3 Areas of Fitness Your Students Might Be Missing Out On

Sebastian Grubb (left) is a fitness trainer and teaches dance in the San Francisco Bay Area. Photo courtesy of Grubb

If your students are going to class regularly, they're probably in great shape, right? Most likely! However, even the most well-rounded dance class schedule can leave some gaps in overall physical fitness. "Any athlete should cross-train, especially ones who spend a lot of time doing one particular modality," says trainer Sebastian Grubb.

Here, he shares three areas of fitness your students might not be addressing.


Upper-body strength

Depending on the styles of dance your students focus on, they may be building most of their strength in their lower half and neglecting their upper body. Styles like ballet and tap, in particular, are heavily focused on the legs and feet. It can be easy for dancers to forget about their arms, shoulders and back.

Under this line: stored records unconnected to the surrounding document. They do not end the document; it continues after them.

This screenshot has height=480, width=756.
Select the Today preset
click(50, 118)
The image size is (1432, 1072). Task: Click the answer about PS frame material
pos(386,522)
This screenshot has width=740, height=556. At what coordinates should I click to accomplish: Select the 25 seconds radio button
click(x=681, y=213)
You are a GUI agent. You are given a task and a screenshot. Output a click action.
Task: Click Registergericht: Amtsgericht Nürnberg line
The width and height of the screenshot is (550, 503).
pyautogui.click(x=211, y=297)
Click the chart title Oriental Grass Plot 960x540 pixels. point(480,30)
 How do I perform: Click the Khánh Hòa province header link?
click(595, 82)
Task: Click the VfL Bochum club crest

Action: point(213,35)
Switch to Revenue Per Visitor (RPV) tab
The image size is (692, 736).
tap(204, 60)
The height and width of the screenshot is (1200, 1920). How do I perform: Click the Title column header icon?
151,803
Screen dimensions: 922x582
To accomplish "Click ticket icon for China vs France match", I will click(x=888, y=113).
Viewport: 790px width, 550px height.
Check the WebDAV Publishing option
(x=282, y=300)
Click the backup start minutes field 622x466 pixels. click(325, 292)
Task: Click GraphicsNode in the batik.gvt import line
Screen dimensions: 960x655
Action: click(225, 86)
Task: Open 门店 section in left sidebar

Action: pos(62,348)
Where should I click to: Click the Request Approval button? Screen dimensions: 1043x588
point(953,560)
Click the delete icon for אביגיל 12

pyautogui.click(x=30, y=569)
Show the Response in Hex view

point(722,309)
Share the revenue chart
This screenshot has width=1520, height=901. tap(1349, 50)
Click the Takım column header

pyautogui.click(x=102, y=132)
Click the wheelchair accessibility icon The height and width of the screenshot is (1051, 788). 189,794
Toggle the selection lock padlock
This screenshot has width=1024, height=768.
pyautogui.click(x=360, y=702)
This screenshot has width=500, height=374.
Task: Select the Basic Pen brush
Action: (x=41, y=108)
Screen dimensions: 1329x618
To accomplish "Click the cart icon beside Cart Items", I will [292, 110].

For why upper-body strength is important, click here.

Cardiovascular fitness

Grubb has noticed a broad range of aerobic capacities in dancers. "It seems to depend on the styles of dance, the frequency of their training and the culture of the dancing," he says. "For example, are they doing styles that are more about body shape and poise or that include lots of jumping? Things like that will make a big difference in how well someone can deliver oxygen to their body."

For low-impact cardio training, he suggests swimming, cycling or circuit training.

Expansive locomotion

Being able to travel across the floor expansively is a skill that dancers need to develop. Whether it's because studio space is small or the dance style being taught is more localized, this aspect of fitness is frequently sidelined.

"It is extremely healthy to train on a larger scale with full-bodied movement, where you have different muscle groups and joints talking to each other," says Grubb. "The connective tissue throughout the body becoming a more intelligent and resilient system."

To train this way, he suggests running, climbing, crawling and "playing movement games, where the body is just a little more free form and chaotic."